Among the 4,020 selected tweets, we found 109 that communicated membership disclosure. The results of this investigation are shown in Table 2. These tweets come from 15 of the cohorts (19.5%). They reveal the membership of more than 115 participants. We present some examples of disclosure tweets in Table 3. Notably, 86 of these tweets (78.9%) were posted by cohort participants. In these cases, participants’ leaked either their own or their friends’ membership information when they talked about their experience with some cohort study. This discovery confirms the findings of Yin et al.36 and Mao et al.27, where it was observed that individual’s self-disclosure on social media may reveal other people’s sensitive information. The remaining 23 tweets (21.1%) come from the program’s official account or researcher/organizer of the study. In these cases, the participants’ information was revealed because the program shared a volunteer’s story.
Table 2:
A summary of the cohort and membership coverage from tweets discovered to reveal participation.
Study Cohort | Tweets Reviewed | Tweets Disclosed | Self-Disclosed Tweets | Program-Disclosed Tweets | Disclosed Individuals | |
1 | Personal Genome Project | 436 | 26 | 26 | 0 | 26 |
2 | 100,000 Genomes Project (Genomics England) | 500 | 16 | 9 | 7 | 18 |
3 | Black Women’s Health Study | 22 | 12 | 12 | 0 | 12 |
4 | Raine Study | 72 | 11 | 0 | 11 | 14 |
5 | UK Biobank | 500 | 10 | 10 | 0 | 10 |
6 | All of Us Research Program | 500 | 10 | 10 | 0 | 10 |
7 | Qatar Biobank | 296 | 5 | 4 | 1 | 4 |
8 | Nurses’ Health Study | 29 | 4 | 4 | 0 | 4 |
9 | Australian Longitudinal Study on Women’s Health | 136 | 3 | 3 | 0 | 3 |
10 | 1970 British Cohort Study (BCS70) | 26 | 3 | 3 | 0 | 3 |
11 | Framingham Heart Study | 14 | 2 | 0 | 2 | 2 |
12 | Millennium Cohort Study | 42 | 2 | 2 | 0 | 2 |
13 | Million Women study | 17 | 2 | 2 | 0 | 2 |
14 | National Child Development Study | 26 | 2 | 1 | 1 | 3 |
15 | Human Longevity | 45 | 1 | 0 | 1 | 1 |
Summary | 109 | 86 | 23 | 114 |
Table 3:
Examples of membership disclosure tweets.

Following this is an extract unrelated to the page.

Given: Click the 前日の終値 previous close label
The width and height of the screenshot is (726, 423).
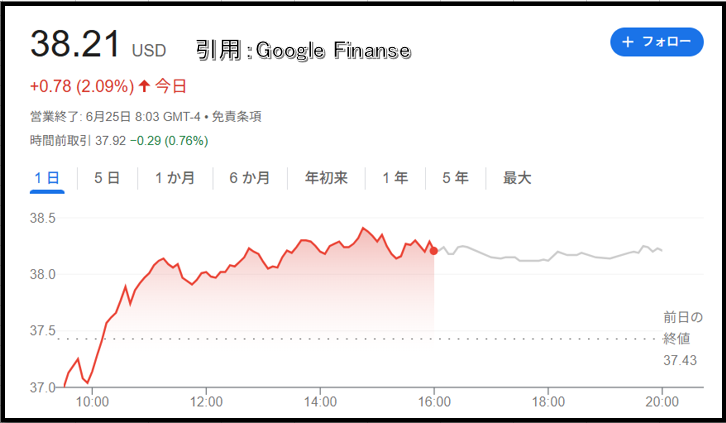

We replace the person and cohort names with xxx and rewrite the sentences to mitigate the risk of revealing the program and participants.
Type | Tweet |
1. Proud to be a participant in this: https://url/abcd | |
2. I like how xxx program never forget my birthday. Thanks @xxx | |
Self-Disclosed | 3. I joined xxx project because I won’t never share anyone else’s DNA. |
4. I am proud to be a participant in the xxx cohort knowing that I am contributing to a research about health and lifestyle. | |
5. I am both a researcher and a participant of the xxx project. | |
6. I just volunteered for the xxx . It was a nice experience, you should try it too! | |
1. It’s great to see Mr.xxx and his parents sharing their story about receiving a test result from the xxx research https://url/abcd | |
2. In this video, meet participant Ms.xxx and her father, xxx, who talked about why taking part is important to them https://url/abcd | |
Program-Disclosed | 3. It’s awesome that @xxx continue to contribute to the Program. Thank you! |
4. XXX, who has heart disease, talks about her participation in xxx study. |
We discuss self-disclosed and program-disclosed tweets separately in the following sections.
Self-disclosed tweets. Self-disclosure tweets refer to the tweets posted by cohort participants. These tweets usually have a similar style, such as “I joined/participated in the xxx study” or “I am a participant/volunteer of the xxx program.” Some users wrote an additional sentence to explain why they joined the program or how they feel about it. An analysis of the sentiment of self-disclosed tweets revealed that 71 of the 86 users (82.5%) have a neutral or positive attitude about their participation while 39 of the tweets (45.3%) have a sentiment score greater than 0. Such a positive attitude shows that most self-disclosed volunteers are happy with the program they participate in and their disclosures on social media express their support or compliment for the program rather than criticism. Words like proud and love often appears in these tweets. Table 4 provides the frequency of the 26 most common words.
Table 4:
The most frequent words in 86 self-disclosure tweets.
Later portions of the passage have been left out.